DATA EXCERPTS below:

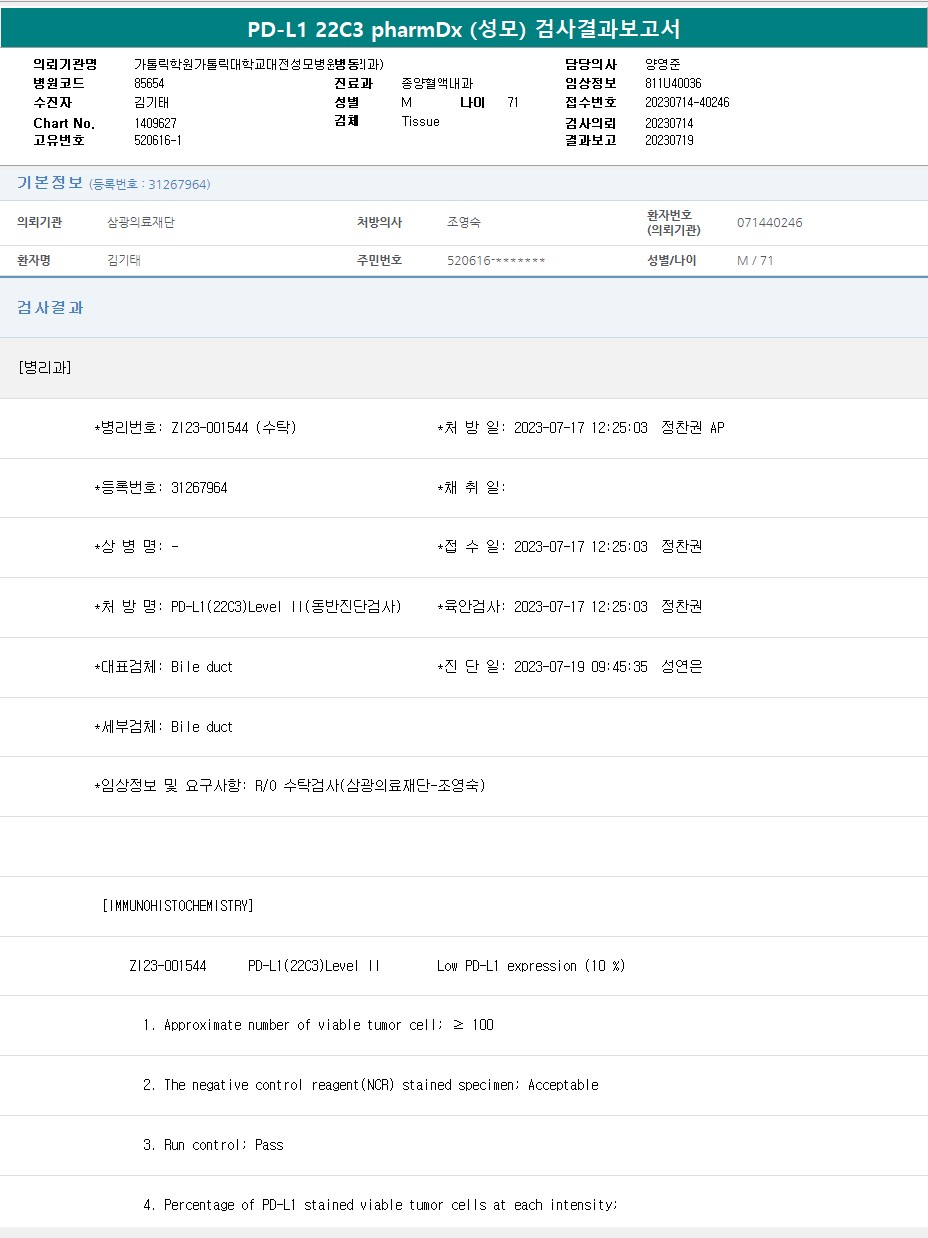This screenshot has width=928, height=1238.
Task: Click the 처방명 PD-L1(22C3)Level II (동반진단검사) text
Action: pos(286,607)
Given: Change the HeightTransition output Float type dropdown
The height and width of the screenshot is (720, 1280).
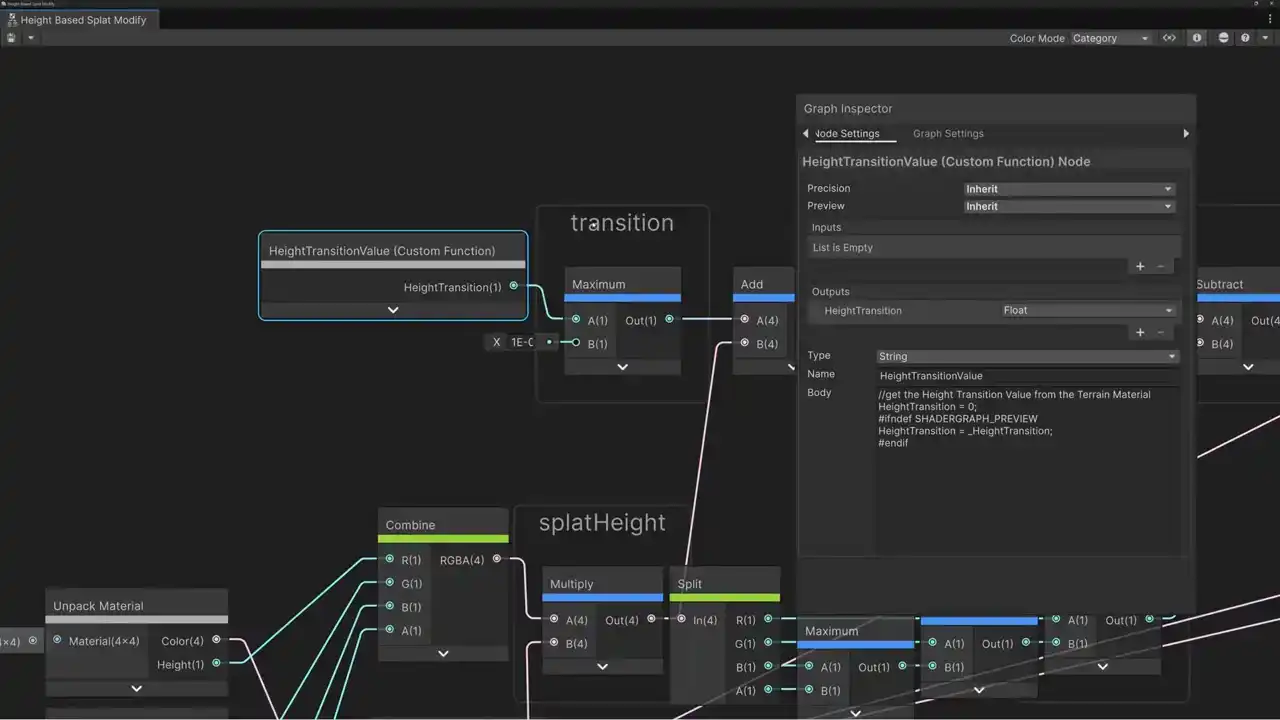Looking at the screenshot, I should (1087, 311).
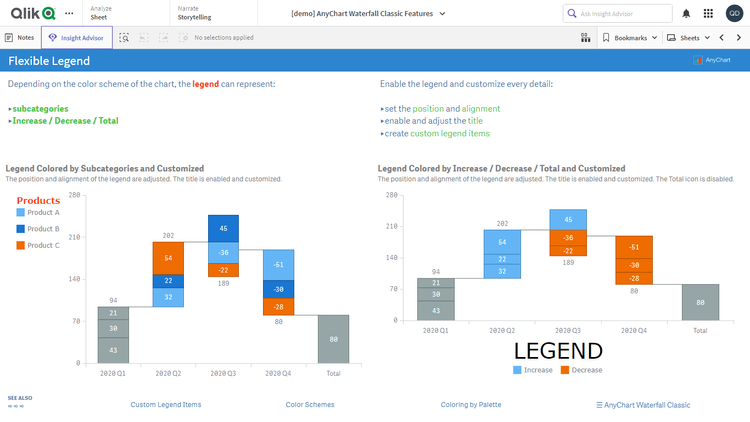Switch to Narrate Storytelling tab
750x422 pixels.
click(193, 13)
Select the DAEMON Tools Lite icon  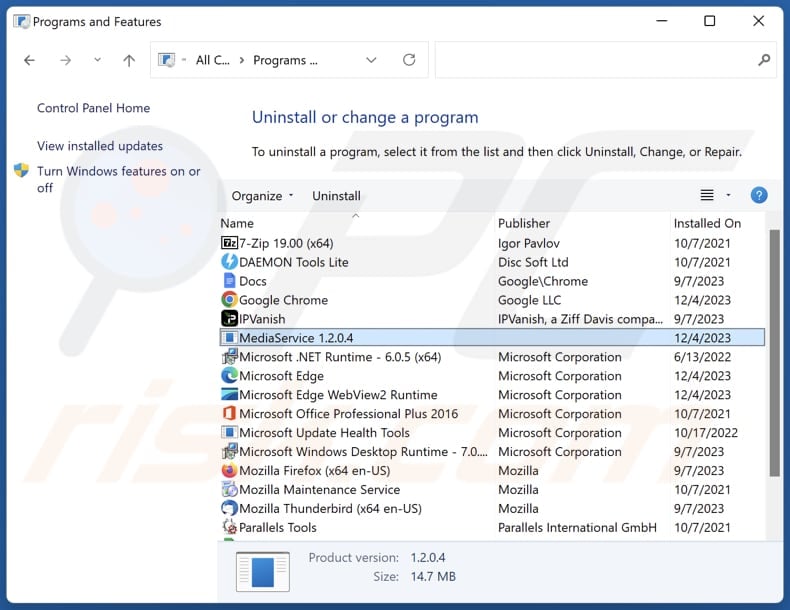tap(229, 262)
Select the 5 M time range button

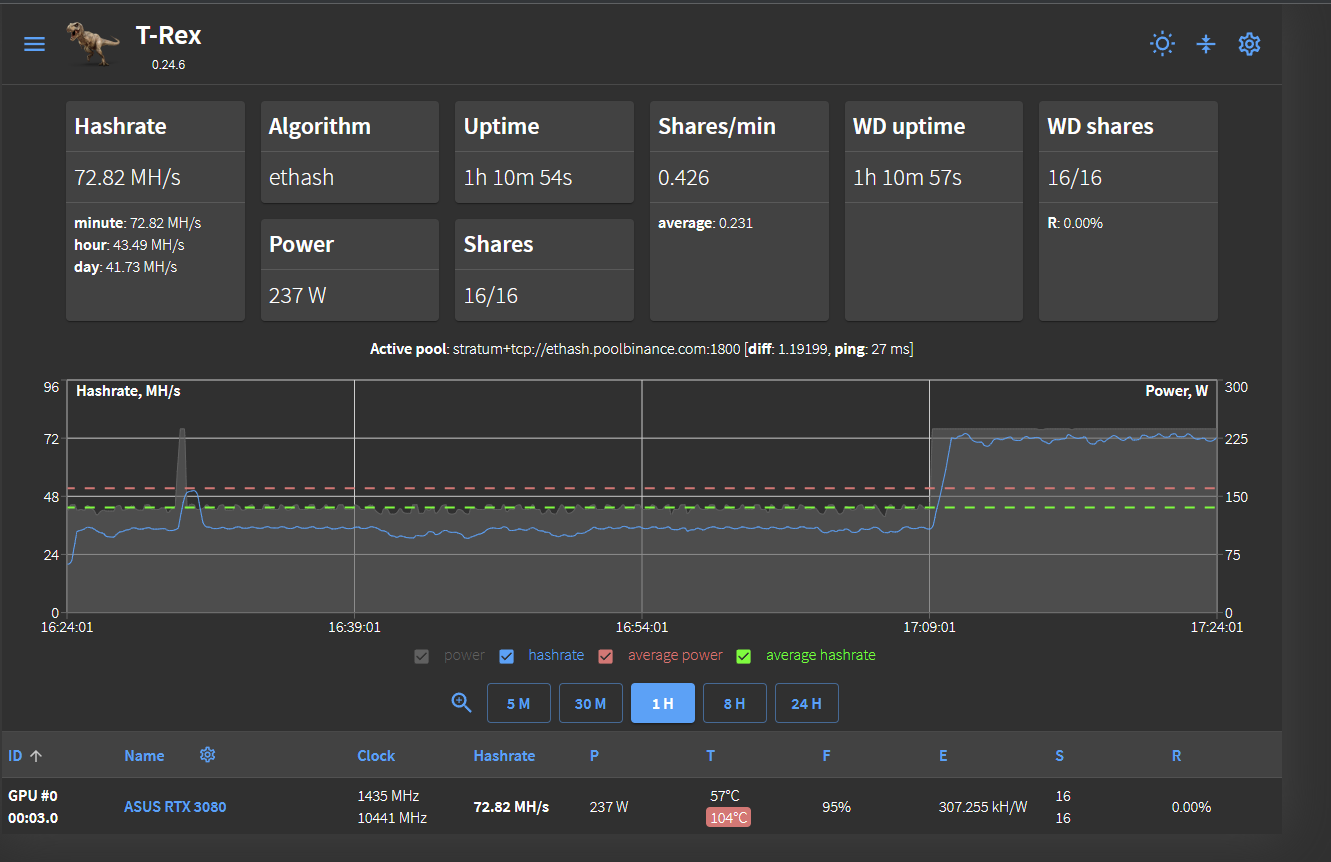[518, 702]
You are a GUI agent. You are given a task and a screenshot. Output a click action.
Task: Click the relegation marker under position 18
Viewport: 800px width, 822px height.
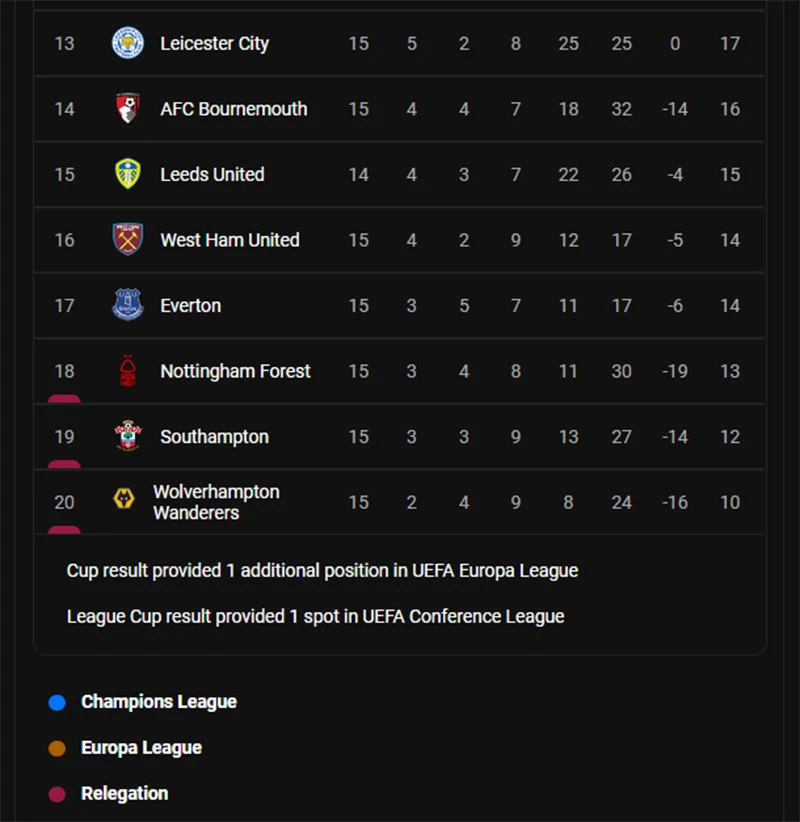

End of DATA EXCERPTS.

PROBLEM REQUIREMENTS:
Only the lines from the line containing "You are a GUI" through the end of the material should be retyped, exactly and in full, with no pictures.

OUTPUT:
You are a GUI agent. You are given a task and a screenshot. Output a click action.
Task: Click the relegation marker under position 18
Viewport: 800px width, 822px height.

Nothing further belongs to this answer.